*Exercise instructions*
Rewrite the items that begin at the line containing "Click the scissors cut icon in toolbar" and run through the end of the items, changing every "icon" to "button" and leaving everything else as it is. Leave the pictures out of your answer.

(Page and screen pointing data)
========================

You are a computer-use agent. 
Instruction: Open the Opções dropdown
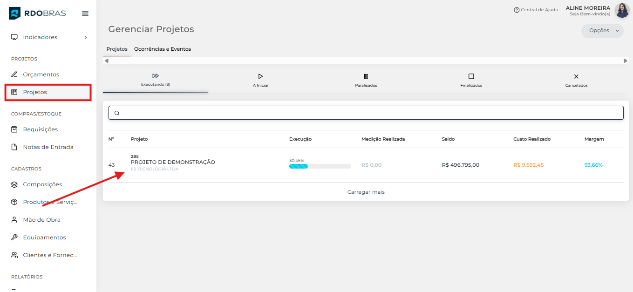point(602,31)
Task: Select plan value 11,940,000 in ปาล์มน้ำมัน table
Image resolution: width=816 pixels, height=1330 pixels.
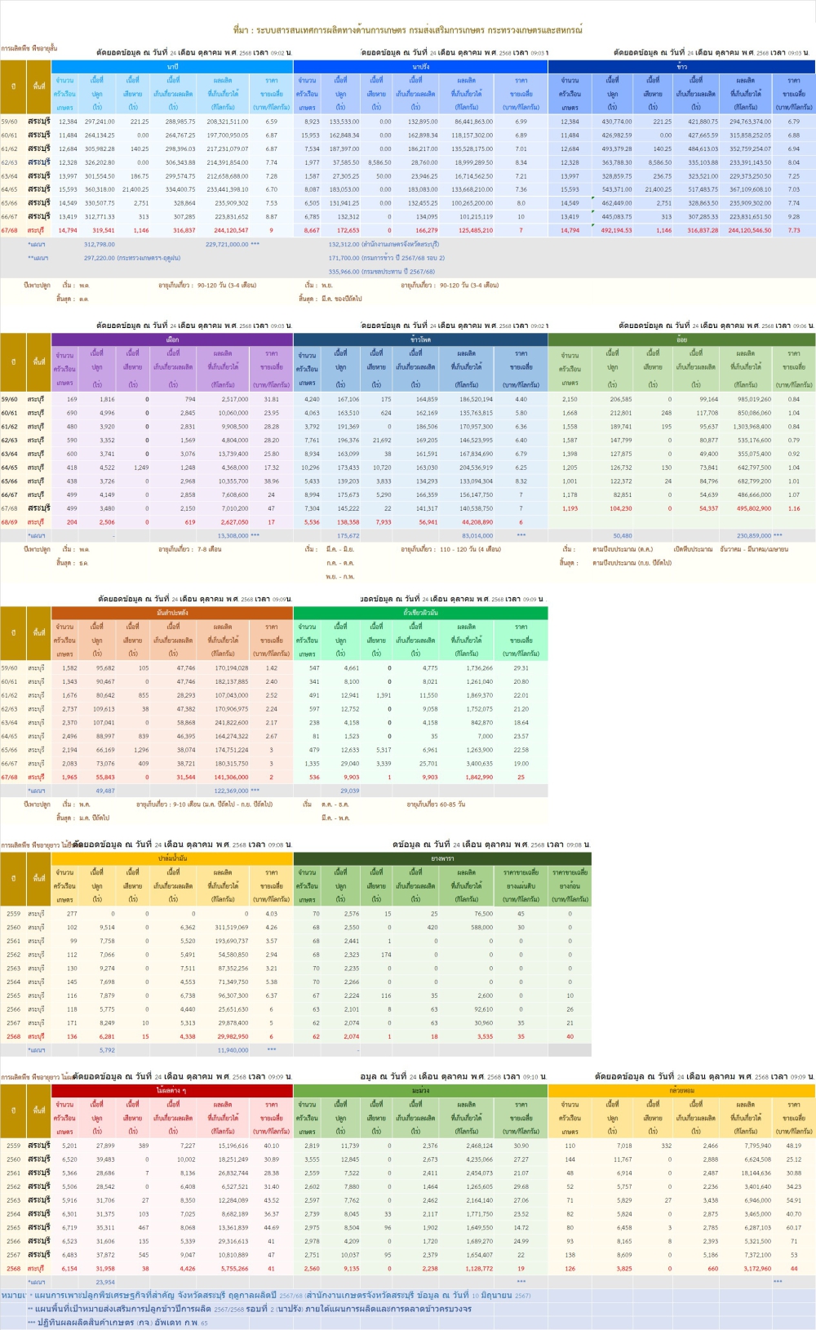Action: [233, 1050]
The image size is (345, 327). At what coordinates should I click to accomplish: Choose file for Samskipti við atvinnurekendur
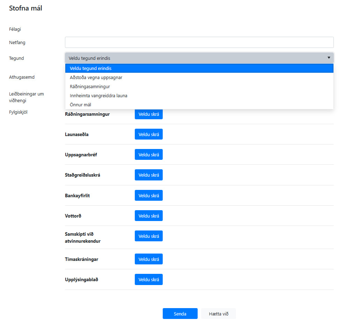pyautogui.click(x=149, y=236)
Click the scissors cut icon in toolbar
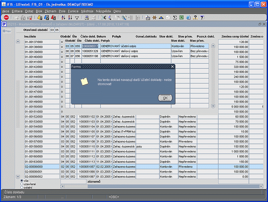 (104, 17)
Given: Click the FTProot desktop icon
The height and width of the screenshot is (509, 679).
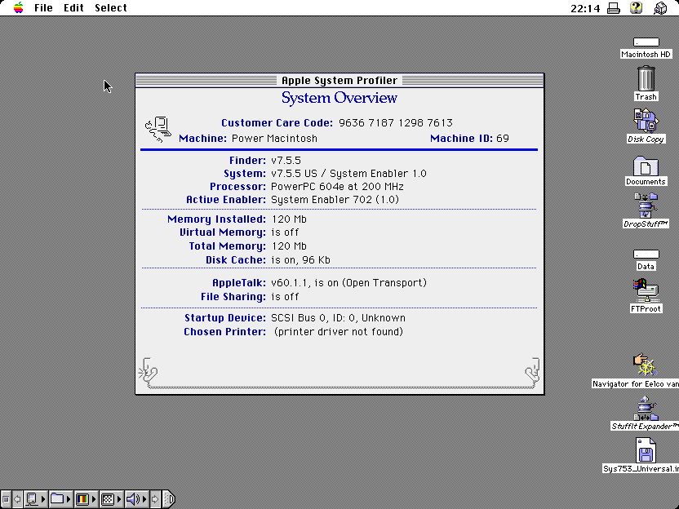Looking at the screenshot, I should 646,290.
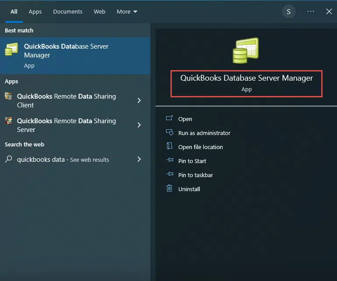337x281 pixels.
Task: Click Open to launch Database Server Manager
Action: point(185,119)
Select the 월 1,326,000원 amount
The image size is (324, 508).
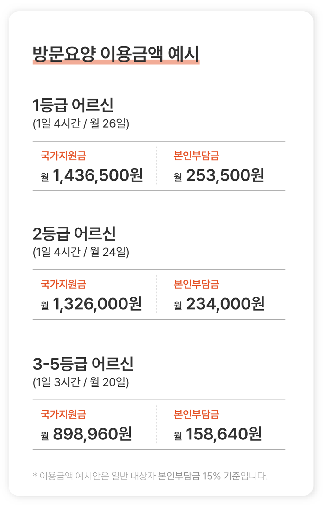point(91,304)
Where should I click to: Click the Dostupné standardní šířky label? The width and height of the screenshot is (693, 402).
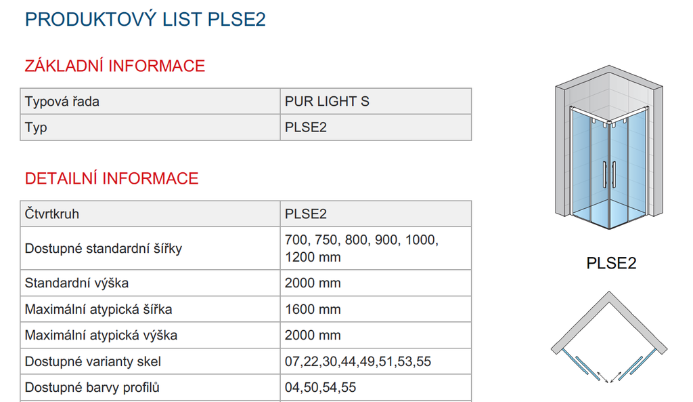[104, 248]
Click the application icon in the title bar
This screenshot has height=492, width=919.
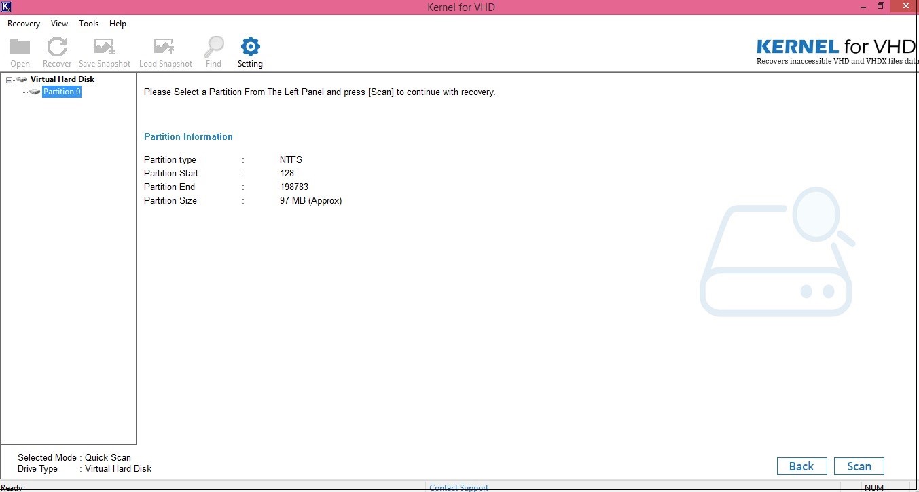(x=7, y=6)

========================

*Solution for this problem*
Click the scissors cut button in toolbar
 (104, 17)
Given: Click the FTProot desktop button
The height and width of the screenshot is (509, 679).
Looking at the screenshot, I should 646,290.
337x281 pixels.
Task: Click Open to launch Database Server Manager
Action: point(185,119)
Select the 월 1,326,000원 amount
The image size is (324, 508).
point(91,304)
Where should I click to: Click the Dostupné standardní šířky label? The width and height of the screenshot is (693, 402).
[104, 248]
Click the application button in the title bar
This screenshot has height=492, width=919.
(x=7, y=6)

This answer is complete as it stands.